Hence our machine gets activated right after REND_ESTABLISHED is received,
and continues by sending a [PADDING_NEGOTIATE] and a [DROP] cell, before
receiving a PADDING_NEGOTIATED and a DROP cell, effectively blending into
the general circuit construction sequence on the first 10 cells.
After that our machine gets deactivated, and we let the actual rendezvous
circuit shape the traffic flow. Since rendezvous circuits usually immitate
general circuits (their purpose is to surf the web), we can expect that they
will look alike.
In terms of overhead, this machine is quite light. Both sides send 2 padding
cells, for a total of 4 padding cells.
6. Overhead analysis
Given the parameters above, intro circuit machines have an overhead of 11
padding cells, and rendezvous circuit machines have an overhead of 4
cpadding ells. . This means that for every intro and rendezvous circuit
there will be an overhead of 15 padding cells in average, which is about
7.5kb.
In the PrivCount paper [1] we learn that the Tor network sees about 12
million successful descriptor fetches per day. We can use this figure to
assume that the Tor network also sees about 12 million intro and rendezvous
circuits per day. Given the 7.5kb overhead of each of these circuits, we get
that our padding machines infer an additional 94GB overhead per day on the
network, which is about 3.9GB per hour.
XXX Isn't this kinda intense????? Using the graphs from metrics we see that
the Tor network has total capacity of 300 Gbit/s which is about 135000GB per
hour, so 3.9GB per hour is not that much, but still...
7. Discussion
7.1. Alternative approaches
These machines try to hide onion service client-side circuits by obfuscating
their looks. This is a reasonable approach, but if the resulting circuits
look unlike any other Tor circuits, they would still be fingerprintable just
by that fact.
Another approach we could take is make normal client circuits look like
onion service circuits, or just make normal clients establish fake onion
service circuits periodically. The hope here is that the adversary won't be
able to distinguish fake onion service circuits from real ones. This
approach has not been taken yet, mainly because it requires additional
WTF-PAD features and poses greater overhead risks.
7.2. Future work
As discussed in [SCOPE], this proposal only aims to hide some very specific
features of client-side onion service circuits.

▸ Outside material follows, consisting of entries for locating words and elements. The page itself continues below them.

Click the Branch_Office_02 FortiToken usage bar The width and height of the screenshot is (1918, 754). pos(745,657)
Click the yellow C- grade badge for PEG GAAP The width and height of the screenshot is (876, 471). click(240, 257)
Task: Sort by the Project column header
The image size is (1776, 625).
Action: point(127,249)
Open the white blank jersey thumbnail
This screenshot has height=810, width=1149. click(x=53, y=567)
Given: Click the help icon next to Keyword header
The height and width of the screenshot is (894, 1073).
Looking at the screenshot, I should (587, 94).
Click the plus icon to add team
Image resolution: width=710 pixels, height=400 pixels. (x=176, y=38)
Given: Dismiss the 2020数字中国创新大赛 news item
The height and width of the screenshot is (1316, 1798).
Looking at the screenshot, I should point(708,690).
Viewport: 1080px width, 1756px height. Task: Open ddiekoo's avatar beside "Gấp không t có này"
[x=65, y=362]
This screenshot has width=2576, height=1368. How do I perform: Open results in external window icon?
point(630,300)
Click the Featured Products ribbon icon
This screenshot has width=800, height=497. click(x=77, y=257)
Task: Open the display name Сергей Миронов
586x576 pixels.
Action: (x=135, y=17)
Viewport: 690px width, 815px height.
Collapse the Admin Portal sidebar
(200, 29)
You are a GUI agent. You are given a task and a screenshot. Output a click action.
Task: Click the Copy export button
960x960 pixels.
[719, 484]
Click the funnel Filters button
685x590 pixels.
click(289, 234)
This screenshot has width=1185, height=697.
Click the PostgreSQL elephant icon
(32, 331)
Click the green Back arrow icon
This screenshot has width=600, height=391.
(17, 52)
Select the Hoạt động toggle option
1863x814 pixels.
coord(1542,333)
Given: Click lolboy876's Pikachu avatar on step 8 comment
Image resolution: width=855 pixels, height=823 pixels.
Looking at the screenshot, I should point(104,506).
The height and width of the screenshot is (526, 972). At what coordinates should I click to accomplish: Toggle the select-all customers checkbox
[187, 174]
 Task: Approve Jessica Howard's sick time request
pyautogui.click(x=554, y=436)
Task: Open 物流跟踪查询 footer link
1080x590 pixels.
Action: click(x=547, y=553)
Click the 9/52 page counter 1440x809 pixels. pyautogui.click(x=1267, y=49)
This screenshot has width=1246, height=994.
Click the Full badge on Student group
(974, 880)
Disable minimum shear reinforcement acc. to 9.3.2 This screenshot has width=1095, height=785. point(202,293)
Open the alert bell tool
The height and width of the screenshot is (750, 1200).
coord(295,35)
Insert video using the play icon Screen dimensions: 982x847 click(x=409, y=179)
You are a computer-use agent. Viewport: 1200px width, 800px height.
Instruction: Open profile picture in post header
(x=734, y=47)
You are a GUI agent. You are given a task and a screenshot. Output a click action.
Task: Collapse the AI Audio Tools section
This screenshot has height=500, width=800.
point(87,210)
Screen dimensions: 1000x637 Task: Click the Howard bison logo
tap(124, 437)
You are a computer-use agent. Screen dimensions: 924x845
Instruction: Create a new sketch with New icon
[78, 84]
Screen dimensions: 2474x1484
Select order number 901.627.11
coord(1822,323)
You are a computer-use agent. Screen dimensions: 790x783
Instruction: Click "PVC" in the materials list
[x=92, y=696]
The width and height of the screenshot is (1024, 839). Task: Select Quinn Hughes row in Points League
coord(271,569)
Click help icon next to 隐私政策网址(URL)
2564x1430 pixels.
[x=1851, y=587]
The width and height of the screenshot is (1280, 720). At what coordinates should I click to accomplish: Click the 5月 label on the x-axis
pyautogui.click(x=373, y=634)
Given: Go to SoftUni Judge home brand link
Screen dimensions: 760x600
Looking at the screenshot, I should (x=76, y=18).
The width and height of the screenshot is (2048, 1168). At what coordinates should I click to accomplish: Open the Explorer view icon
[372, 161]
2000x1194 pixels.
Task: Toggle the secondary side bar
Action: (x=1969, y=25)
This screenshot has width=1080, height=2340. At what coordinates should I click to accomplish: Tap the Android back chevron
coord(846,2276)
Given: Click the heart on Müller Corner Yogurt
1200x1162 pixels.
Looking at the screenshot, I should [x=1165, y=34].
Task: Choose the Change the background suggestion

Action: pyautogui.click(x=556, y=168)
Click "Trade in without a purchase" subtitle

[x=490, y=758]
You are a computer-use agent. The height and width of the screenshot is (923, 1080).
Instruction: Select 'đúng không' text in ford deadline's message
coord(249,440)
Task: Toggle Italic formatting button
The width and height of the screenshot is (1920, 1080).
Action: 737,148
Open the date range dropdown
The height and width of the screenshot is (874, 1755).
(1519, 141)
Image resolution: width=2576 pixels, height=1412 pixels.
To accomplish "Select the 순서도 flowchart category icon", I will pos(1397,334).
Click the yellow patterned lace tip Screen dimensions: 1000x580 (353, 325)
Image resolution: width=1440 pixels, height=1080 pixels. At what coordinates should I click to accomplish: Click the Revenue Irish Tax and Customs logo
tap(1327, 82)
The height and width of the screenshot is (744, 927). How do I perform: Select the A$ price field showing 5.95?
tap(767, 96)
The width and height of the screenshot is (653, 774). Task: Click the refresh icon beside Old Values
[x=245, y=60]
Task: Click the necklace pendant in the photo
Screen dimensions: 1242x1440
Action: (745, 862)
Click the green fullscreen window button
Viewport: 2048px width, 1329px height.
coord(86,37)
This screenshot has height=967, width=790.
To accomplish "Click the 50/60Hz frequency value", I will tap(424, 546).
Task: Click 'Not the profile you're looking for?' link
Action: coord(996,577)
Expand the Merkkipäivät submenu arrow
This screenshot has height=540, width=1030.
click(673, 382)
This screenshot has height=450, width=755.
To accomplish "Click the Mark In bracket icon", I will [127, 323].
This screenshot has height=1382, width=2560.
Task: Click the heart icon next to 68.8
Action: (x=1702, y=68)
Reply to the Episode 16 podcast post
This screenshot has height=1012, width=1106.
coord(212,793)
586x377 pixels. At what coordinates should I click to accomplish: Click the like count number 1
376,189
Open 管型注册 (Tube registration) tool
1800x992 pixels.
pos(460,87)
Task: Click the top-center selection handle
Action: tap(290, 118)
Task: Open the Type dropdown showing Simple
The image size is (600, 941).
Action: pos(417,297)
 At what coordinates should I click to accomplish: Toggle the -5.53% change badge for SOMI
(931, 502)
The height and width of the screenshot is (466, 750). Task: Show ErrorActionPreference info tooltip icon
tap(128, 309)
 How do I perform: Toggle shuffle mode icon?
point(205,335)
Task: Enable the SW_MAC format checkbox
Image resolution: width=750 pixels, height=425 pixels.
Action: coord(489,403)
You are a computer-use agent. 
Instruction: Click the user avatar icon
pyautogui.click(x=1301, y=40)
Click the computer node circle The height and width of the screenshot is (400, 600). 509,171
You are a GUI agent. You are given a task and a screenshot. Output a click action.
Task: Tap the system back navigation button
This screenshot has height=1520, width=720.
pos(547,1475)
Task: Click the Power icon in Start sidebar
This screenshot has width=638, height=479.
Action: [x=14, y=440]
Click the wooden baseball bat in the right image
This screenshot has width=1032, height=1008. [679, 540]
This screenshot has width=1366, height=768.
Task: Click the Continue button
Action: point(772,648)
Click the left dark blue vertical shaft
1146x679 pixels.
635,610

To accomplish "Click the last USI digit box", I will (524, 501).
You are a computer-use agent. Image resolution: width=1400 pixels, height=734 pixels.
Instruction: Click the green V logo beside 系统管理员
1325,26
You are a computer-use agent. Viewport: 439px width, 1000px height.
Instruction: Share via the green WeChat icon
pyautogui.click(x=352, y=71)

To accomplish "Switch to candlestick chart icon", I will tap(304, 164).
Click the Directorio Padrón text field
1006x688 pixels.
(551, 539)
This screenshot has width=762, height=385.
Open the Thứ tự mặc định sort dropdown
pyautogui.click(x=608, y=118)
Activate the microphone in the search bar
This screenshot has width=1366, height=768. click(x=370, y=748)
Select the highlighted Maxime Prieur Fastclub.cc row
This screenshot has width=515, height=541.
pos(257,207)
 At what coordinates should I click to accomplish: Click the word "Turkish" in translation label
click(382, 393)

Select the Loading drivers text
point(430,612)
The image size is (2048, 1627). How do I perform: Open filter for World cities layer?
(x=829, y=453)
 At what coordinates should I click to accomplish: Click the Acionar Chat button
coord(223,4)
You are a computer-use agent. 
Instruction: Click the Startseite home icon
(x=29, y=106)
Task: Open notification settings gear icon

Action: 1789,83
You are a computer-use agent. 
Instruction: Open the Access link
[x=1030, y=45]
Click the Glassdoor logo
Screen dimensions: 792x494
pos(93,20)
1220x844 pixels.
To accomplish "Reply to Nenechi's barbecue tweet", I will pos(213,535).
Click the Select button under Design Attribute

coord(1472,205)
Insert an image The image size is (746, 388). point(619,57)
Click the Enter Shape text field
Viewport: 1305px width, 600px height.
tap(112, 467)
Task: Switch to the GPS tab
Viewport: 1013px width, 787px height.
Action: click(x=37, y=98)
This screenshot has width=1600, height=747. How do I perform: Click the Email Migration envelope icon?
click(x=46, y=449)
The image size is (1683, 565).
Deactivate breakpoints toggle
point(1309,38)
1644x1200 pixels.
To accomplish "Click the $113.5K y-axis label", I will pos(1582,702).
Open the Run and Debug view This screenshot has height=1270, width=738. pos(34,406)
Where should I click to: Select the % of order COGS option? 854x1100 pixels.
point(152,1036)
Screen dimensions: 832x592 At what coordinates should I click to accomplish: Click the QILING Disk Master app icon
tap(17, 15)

There is lots of work to be
done here to see what other features can be used to distinguish such
circuits, and also what other classifiers can be built using deep learning
and whatnot.
A. Acknowledgements
This research was supported by NSF grants CNS-1526306 and CNS-1619454.
---
[0]: https://www.usenix.org/node/190967
https://blog.torproject.org/technical-summary-usenix-fingerprinting-paper
[1]: "Understanding Tor Usage with Privacy-Preserving Measurement"
by Akshaya Mani, T Wilson-Brown, Rob Jansen, Aaron Johnson, and Micah Sherr
In Proceedings of the Internet Measurement Conference 2018 (IMC 2018).